Sports Illustrated offers this preview of how things may go for Sam:
I spoke to four club officials Sunday—three general managers, one scout—and the reaction to a third-round prospect being gay ran the gamut. I spoke to all anonymously, because with such a touchy subject, I assumed all would either no-comment me (and one other GM did) or say something so sanitized it wouldn’t really be the truth. I don’t like to do anonymous sources to write an entire story, but I felt in this case it would give the best information possible.
“Should I really care?” one GM said. “Is it going to be that big a deal? Aren’t we beyond this?”

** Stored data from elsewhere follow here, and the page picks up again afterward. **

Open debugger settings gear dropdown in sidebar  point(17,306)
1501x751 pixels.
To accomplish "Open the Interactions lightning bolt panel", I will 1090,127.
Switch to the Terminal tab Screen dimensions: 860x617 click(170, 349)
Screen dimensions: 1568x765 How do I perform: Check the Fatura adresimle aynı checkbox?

“It’s not a shocking thing to me, and it won’t be to our organization,” another GM said. “You’ll have old-school guys on your team saying, ‘Are you kidding, putting this guy on our team?’ And you’ll have other guys say, ‘Who cares? I knew two gay guys who came out in college.’ “
“It’ll totally depend on your leadership,” the scout said. “A team with strong leadership at coach and in the locker room, like New England, I would imagine, would be okay. I could see Belichick say, ‘This is the way it is. There’s no story.’ And guys would just accept him. There’d be no choice. But without that strong leadership, I could see it being divisive, and I could see a team saying, ‘We don’t need this.’ “
Two team reps didn’t know the story when we spoke, with me not naming names and simply asking what would happen if, as I expected, a gay player would be coming out before the combine. One GM said he’d heard that Sam might be the player. But the fourth, a general manager, said he not only knew the story and that Sam was the player, but that his team had discussed it at draft meetings in the past few days.

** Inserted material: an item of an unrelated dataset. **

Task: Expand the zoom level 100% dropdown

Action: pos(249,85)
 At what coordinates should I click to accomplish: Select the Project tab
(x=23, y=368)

“We talked about it this week,” the GM said. “First of all, we don’t think he’s a very good player. The reality is he’s an overrated football player in our estimation. Second: He’s going to have expectations about where he should be drafted, and I think he’ll be disappointed. He’s not going to get drafted where he thinks he should. The question you will ask yourself, knowing your team, is, ‘How will drafting him affect your locker room?’ And I am sorry to say where we are at this point in time, I think it’s going to affect most locker rooms. A lot of guys will be uncomfortable. Ten years from now, fine. But today, I think being openly gay is a factor in the locker room.”

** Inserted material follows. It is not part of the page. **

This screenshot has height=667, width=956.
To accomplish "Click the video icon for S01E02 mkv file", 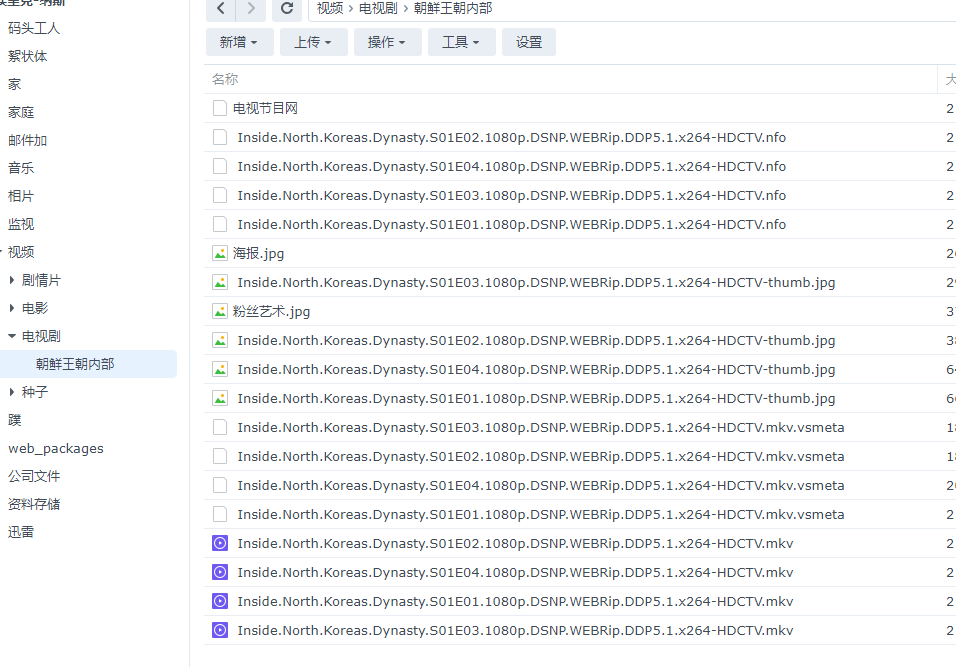I will pyautogui.click(x=219, y=543).
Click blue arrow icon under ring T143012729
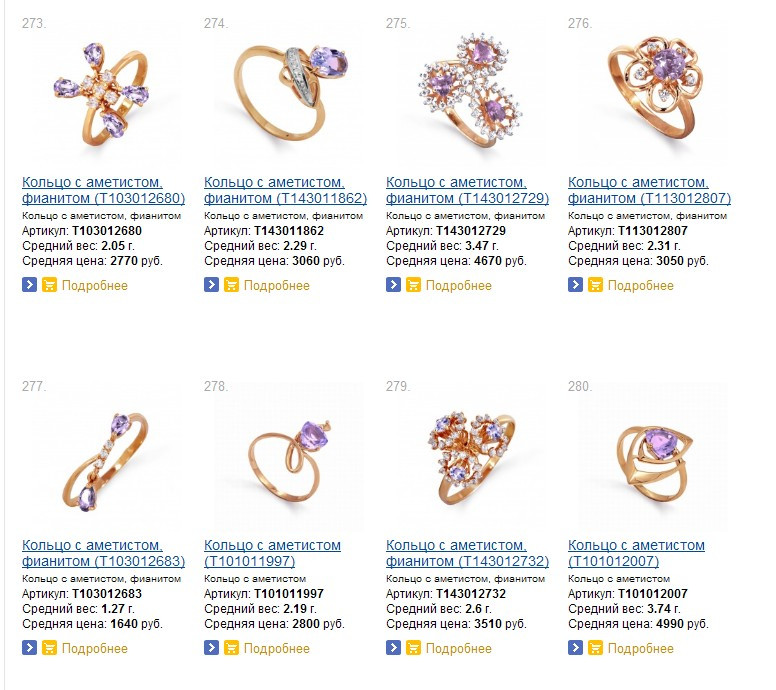The width and height of the screenshot is (776, 690). [393, 285]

I asked this general manager: “Do you think he’ll be drafted?”
“No,” he said.
We don’t know who this final General Manager is, of course, and he only represents one team in the N.F.L., but one has to wonder how many other team executives are echoing what he said, and what it means for what will happen in the draft. Personally, it doesn’t matter to me. If Sam ends up a New York Giant then I’ll be cheering for him, if he ends up playing for anyone else in the NFC East then I won’t. Whether he’s openly gay or not shouldn’t really matter to anyone anymore than the color of Jackie Robinson’s skin should have mattered to anyone in Major League Baseball. In the end, all that should matter is how good a player he is. In that regard I find it puzzling how someone who was named Defensive Player of the Year would not be a serious prospect for any NFL team looking to fill a gap in that area as the final GM quoted above seems to suggest. That’s why it seems likely that there’s going to be a lot of pressure on the NFL during draft time, and if Sam doesn’t get drafted there are going to be a lot of people asking questions.